Why didn't the chair cross the road? Because it was a chair.
My friend’s mother was never a font of sympathy, but always the one to see beyond the darkness.
Upon learning about her daughter’s cancer diagnosis she said, “Well honey, at least you’ll lose some weight!”
Once the aliens was gonna have a party, they had to planet.
One weekend some distant family members that I hadn't met before came over. My cousins (who I also hadn't met before) were fighting, so I decided to separate them and place them in opposite corners of the room (thinking it would help).
My mom took me to an empty room with tears in her eyes and told me they both ended up dying.
Well, SO-RRY, but I didn't know they were conjoined twins.
Roses are red, my name is Dan...
TDM, I have a gun, GET IN THE VAN!
Jake, Tommy, and Mike were adopted. Jake got adopted, Tommy got adopted, and Mike. Mike grew up to be an office worker. So you get a new job, and hear something about this guy named Mike.
The next day you go into the office and Mike is sitting next to you, with unicorns and rainbows and stuff. Then, a co-worker comes up and says, "No one told you Mike was gonna be this GGGAAAAYYYYY!"
What's the difference between a Black person and a white person?

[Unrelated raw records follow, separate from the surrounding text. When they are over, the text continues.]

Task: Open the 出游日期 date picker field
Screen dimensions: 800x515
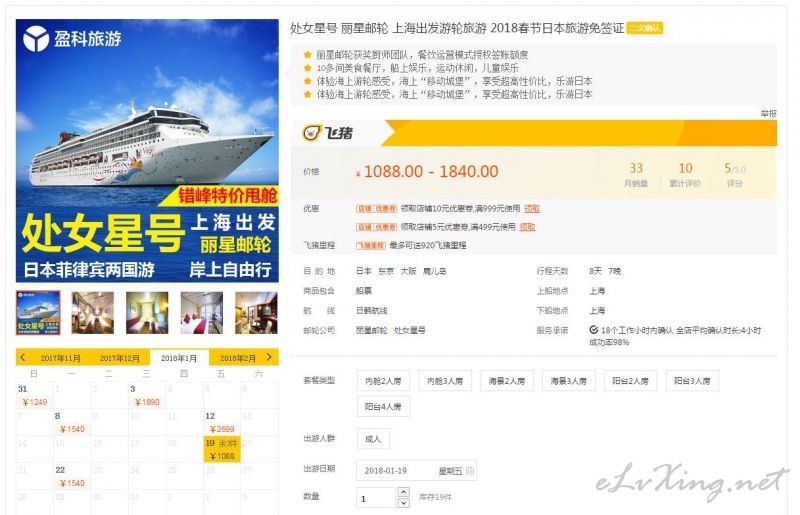Action: point(410,469)
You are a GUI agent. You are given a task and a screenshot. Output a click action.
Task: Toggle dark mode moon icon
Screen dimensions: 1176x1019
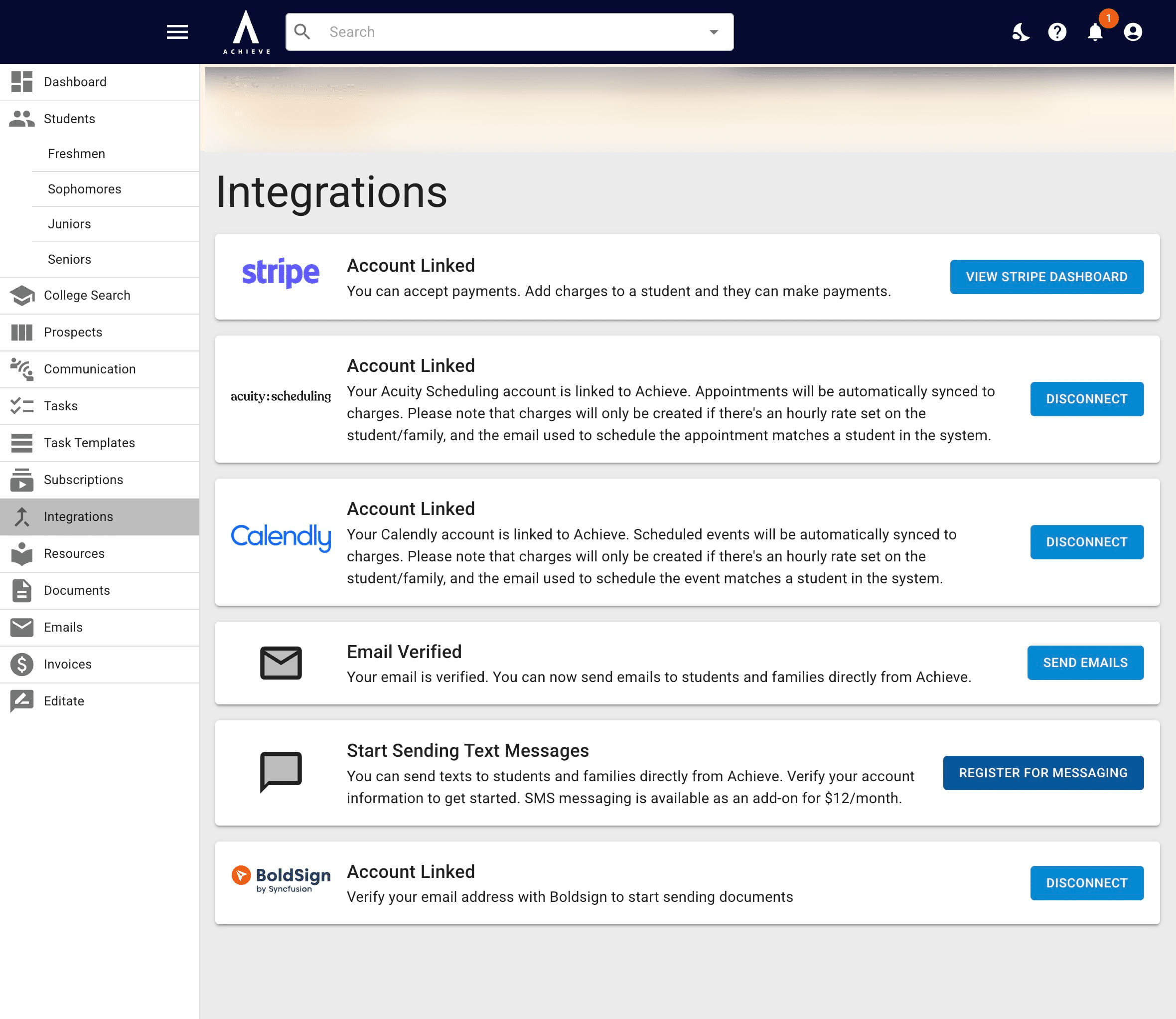1021,32
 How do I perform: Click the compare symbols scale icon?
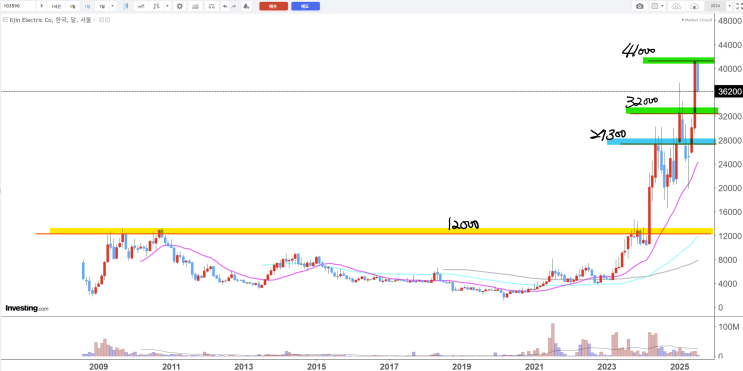(x=211, y=6)
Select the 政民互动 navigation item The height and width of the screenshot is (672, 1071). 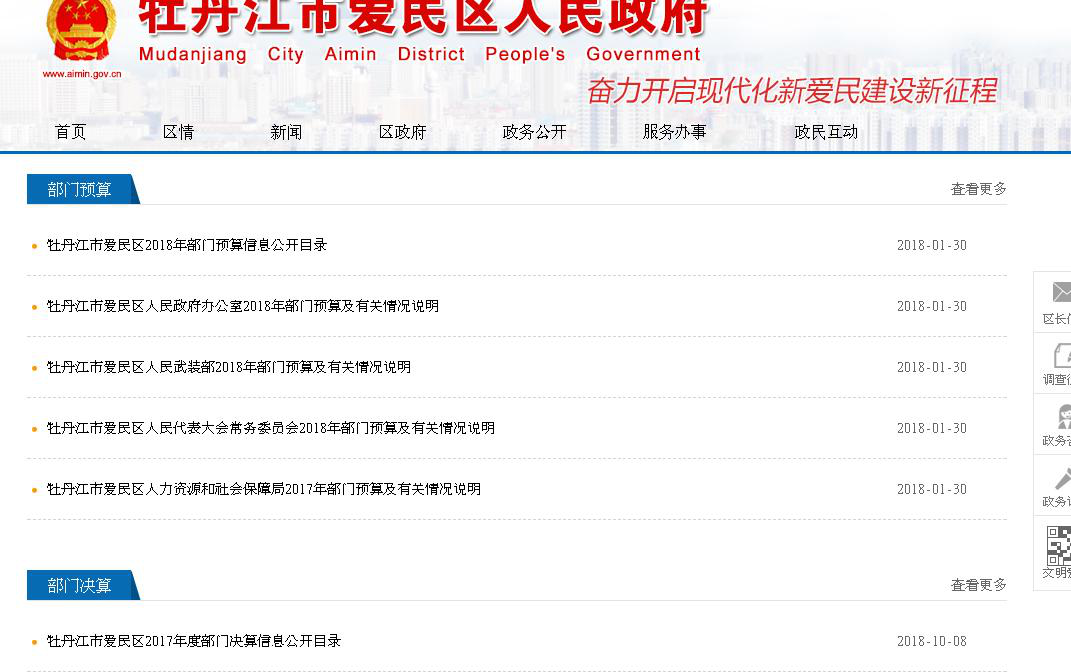826,132
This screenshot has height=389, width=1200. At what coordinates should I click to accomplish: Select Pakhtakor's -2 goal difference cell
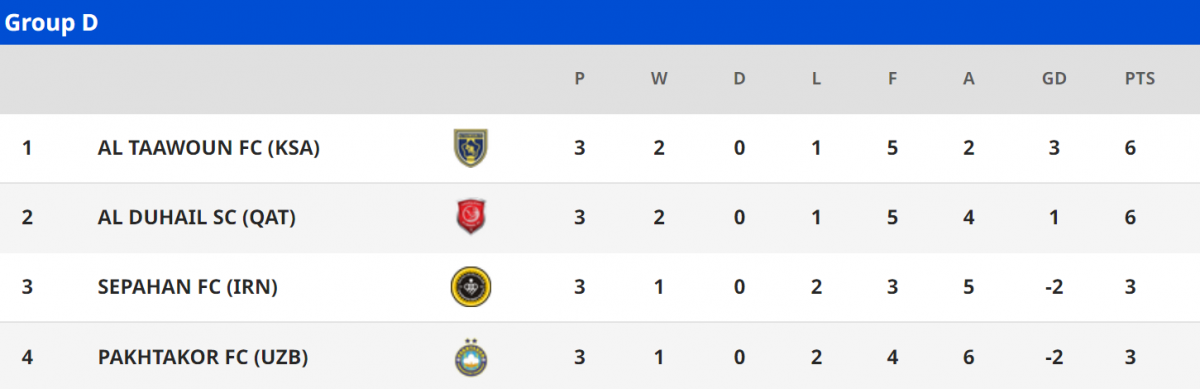(1053, 357)
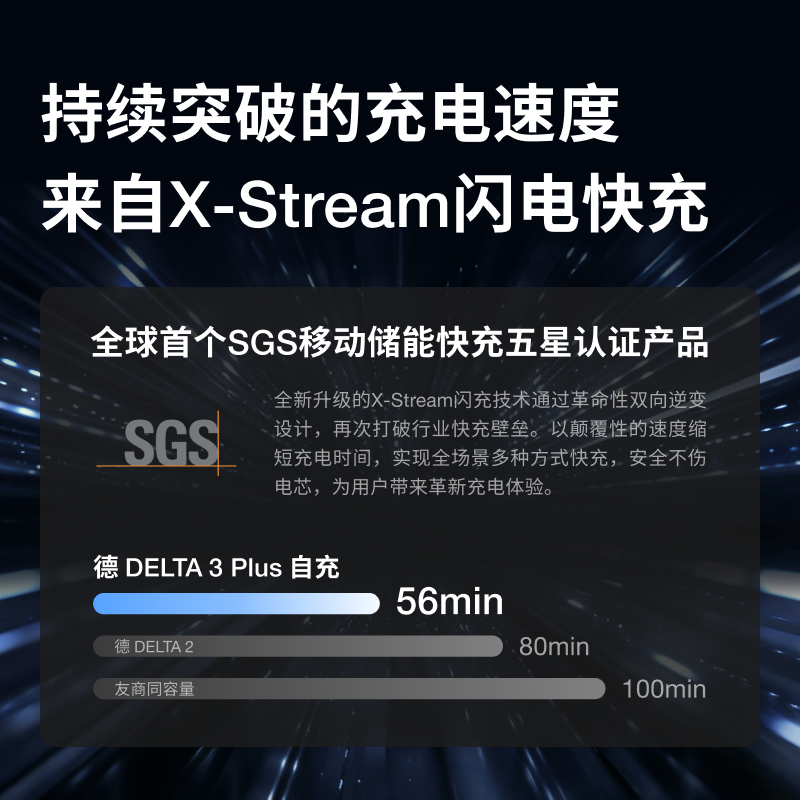The image size is (800, 800).
Task: Select the 100min time label
Action: coord(664,689)
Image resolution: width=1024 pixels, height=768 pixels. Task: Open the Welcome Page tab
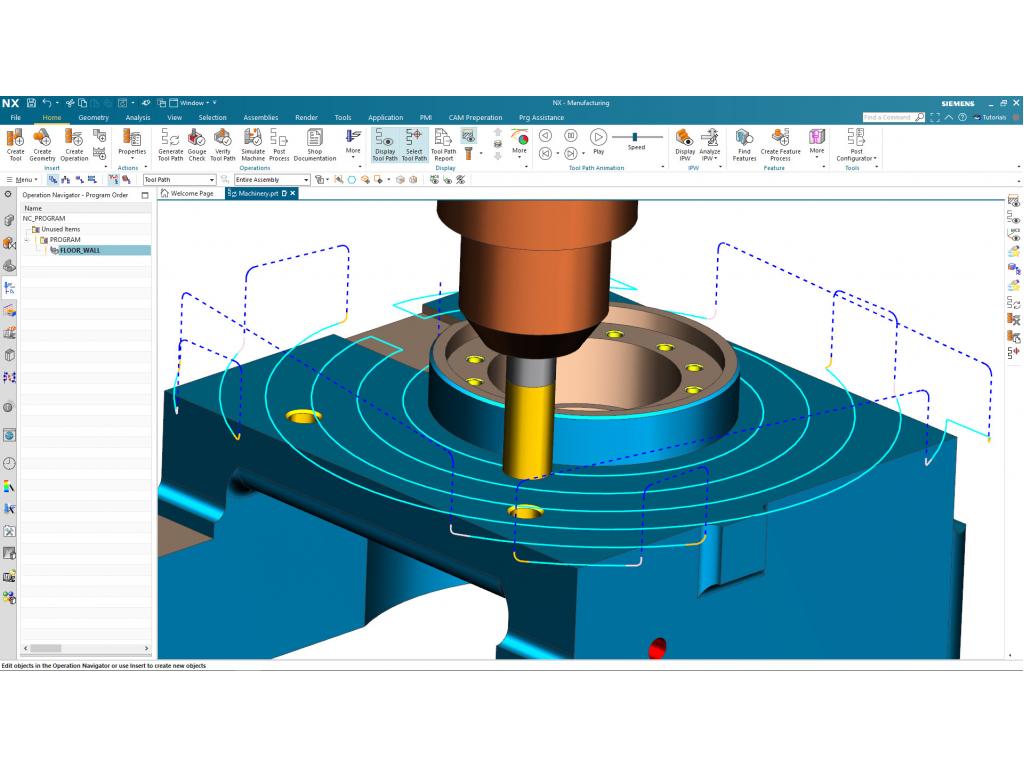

Black people don't shoot up schools.
Why did the orphan run into the street? To get to the other side of life.
If I were a party, then anxiety must be the cousin depression felt obligated to bring to the party, and insomnia the little annoying sibling.
Russian, American, and Polish stood by the lake shore.
Russian ran ahead to dive and yelled "vodka" and the lake changed into vodka.
Polish ran ahead to dive and yelled "beer" and the lake changed into beer.
American ran to dive, slipped, and said, "oh shit."
What do you call a gay drive by?
A fruit roll up.
TASTE THE RAINBOW BITCH!!!
I was fucking this girl, and I started to make her cry.
She mumbled things and squirmed, but I couldn't hear her through the gag I put in her mouth.
what do you call a lazy gay?
someone who comes straight out of the closet, and goes straight to the couch.
Why is Martin Luther King so bad at laundry?
He won't separate the whites from the colors...
So this guy is talking to his buddy about his flying lessons.
"My first time in the air, my instructor informed me that he was an 8th degree black belt and homosexual, and if I don’t succumb to his sexual advances, I would have to jump out of the plane."
And his buddy says, "Well, did you jump?"
The guy says, "Yeah, a little at first."